Green Day’s American Idiot, Hammersmith Apollo, London
Nick Hasted
Nick Hasted has been a film journalist since 1986. He writes about film, music, books and comics for The Independent, Sight & Sound, Uncut and Little White Lies. He has published two books: The Dark Story of Eminem (2002), and You Really Got Me: The Story of The Kinks (2011), both from Omnibus Press.
Wednesday 05 December 2012
The rock opera first grappled with by Pete Townshend and Ray Davies at the end of the 1960s, as rock’s growing thematic seriousness and their own straining ambitions seemed to demand a grander canvas than three-minute pop, was often dashed on the rocks of their hubris.
For a punk rock opera (or more plainly, musical) to bridge this divide during a hit Broadway run is a feat Green Day’s Billie Joe Armstrong can take great pride in. The veteran Berkeley punk (with book co-writer/director Michael Mayer) is now testing the UK waters, with a tour ending at this venerable rock venue.
Armstrong takes a fundamentalist approach to Green Day’s hit 2004 LP American Idiot, adding a few scattered later songs by the band and lines of dialogue. That album’s themes have a true sense in this setting of youthful and post-September 11 political malaise. Johnny (Alex Nee) is the Jesus of Suburbia, heading to the big city with his friend Tunny (Thomas Hettrick), whose remote-control clicking through US TV’s militarist propaganda leads to a sleight of hand transformation from pants-wearing couch-surfer to uniformed soldier. As Tunny descends, stage-right, into a terrified hell leading to amputation of a leg in Iraq, Johnny is tempted by Whatsername (Alyssa DiPalma), the city girl love of his life, and blond-mohicaned punk Mephistopheles St. Jimmy (a cockily charismatic Trent Saunders). “Last Night On Earth”, during which the star-crossed lovers are bonded by the tube they’ve tied off with as they jack up with heroin, show how uncompromised Armstrong has been in entering the contemporary musical (and the mostly debased form he’s really rivaling, the We Will Rock You-style jukebox show).

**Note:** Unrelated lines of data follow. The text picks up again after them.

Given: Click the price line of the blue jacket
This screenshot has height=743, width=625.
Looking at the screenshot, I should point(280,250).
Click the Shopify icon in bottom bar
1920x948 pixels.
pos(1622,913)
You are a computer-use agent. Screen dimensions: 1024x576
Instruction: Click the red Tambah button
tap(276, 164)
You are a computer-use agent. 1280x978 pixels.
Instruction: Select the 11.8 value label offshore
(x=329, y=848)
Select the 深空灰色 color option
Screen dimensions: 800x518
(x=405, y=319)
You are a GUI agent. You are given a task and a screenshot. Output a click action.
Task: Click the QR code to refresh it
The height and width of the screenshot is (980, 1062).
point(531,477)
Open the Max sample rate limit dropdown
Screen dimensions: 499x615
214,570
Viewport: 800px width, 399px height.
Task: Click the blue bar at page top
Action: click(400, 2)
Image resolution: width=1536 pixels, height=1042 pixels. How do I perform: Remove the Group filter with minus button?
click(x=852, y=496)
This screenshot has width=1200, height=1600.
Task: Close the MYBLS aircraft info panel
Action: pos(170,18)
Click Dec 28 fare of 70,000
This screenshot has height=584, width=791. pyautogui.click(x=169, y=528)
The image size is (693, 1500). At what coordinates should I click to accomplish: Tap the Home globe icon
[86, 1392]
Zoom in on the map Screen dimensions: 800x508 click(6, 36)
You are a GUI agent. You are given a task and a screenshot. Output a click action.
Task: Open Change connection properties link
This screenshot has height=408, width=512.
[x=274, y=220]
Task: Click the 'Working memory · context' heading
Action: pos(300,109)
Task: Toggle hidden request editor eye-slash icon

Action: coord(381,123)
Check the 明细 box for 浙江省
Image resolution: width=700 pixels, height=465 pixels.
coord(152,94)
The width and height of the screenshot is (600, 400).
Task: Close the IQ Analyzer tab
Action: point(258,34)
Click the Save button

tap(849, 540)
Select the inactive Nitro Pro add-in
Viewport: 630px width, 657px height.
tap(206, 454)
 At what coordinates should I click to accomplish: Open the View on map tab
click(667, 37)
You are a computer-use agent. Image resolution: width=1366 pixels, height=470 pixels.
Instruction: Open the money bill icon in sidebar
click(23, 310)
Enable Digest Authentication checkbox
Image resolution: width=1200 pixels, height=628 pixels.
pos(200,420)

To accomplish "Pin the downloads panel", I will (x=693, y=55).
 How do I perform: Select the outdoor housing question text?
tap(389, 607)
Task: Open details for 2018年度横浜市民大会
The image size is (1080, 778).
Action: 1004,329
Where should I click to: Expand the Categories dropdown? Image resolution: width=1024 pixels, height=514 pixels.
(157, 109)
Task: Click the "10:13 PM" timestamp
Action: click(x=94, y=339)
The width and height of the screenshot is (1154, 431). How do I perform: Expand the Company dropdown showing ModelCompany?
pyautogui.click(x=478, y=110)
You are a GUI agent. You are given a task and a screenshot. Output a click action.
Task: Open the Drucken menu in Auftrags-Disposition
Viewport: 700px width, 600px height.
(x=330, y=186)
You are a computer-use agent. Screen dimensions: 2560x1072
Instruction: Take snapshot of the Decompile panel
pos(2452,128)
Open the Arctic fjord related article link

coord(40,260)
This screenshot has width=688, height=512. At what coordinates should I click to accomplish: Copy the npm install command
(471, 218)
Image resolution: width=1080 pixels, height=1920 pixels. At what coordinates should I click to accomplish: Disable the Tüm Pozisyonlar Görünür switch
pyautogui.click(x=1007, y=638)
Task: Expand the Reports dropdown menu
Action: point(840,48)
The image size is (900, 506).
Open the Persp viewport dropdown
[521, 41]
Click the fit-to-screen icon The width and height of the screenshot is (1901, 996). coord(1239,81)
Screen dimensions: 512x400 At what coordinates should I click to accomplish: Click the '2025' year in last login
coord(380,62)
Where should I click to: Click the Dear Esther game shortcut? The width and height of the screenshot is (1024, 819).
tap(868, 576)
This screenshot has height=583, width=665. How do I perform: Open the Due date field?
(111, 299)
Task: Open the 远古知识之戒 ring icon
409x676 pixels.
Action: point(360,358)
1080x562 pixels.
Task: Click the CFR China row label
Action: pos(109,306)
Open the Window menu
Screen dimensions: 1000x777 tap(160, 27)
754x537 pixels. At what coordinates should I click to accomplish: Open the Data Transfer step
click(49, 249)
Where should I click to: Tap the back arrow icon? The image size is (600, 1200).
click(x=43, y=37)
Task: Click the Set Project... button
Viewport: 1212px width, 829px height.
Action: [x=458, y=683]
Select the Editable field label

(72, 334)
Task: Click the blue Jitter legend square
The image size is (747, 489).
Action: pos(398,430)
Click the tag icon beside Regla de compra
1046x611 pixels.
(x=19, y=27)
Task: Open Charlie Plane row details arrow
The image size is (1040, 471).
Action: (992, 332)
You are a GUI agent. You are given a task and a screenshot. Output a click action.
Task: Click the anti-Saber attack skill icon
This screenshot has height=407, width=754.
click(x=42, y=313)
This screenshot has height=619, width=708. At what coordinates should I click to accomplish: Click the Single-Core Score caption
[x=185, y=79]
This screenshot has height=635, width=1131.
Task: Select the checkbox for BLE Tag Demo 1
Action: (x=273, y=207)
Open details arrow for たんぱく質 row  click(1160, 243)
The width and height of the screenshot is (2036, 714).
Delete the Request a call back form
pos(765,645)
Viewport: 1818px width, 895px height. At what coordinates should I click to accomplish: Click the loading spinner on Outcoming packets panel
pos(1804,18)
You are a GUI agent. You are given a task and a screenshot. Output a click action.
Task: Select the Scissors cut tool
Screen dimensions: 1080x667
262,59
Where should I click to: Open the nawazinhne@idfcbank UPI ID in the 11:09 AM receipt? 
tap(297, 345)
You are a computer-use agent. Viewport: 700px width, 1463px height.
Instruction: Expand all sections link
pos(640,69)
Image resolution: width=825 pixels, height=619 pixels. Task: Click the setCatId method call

The sheer volume of the stage band’s music and the frenetic rush of action provide constant energy. But tunes recalling the 1950s pastiche of The Rocky Horror Picture Show or, during “We’re Coming Home Again”, the Phil Spectoresque Springsteen of Born to Run, have few punk credentials. The indulgent-youths versus dutiful-wives combat of “Too Much Too Soon” also shows how much Armstrong’s characters are Kerouac boys and girls at base, American idiots and ennui unchanged. American Idiot is too traditional in its staging and its heart to be the radical experience one great Sex Pistols single would provide. But Armstrong and Mayer can be congratulated for the hyper-energetic confidence of what they’ve attempted.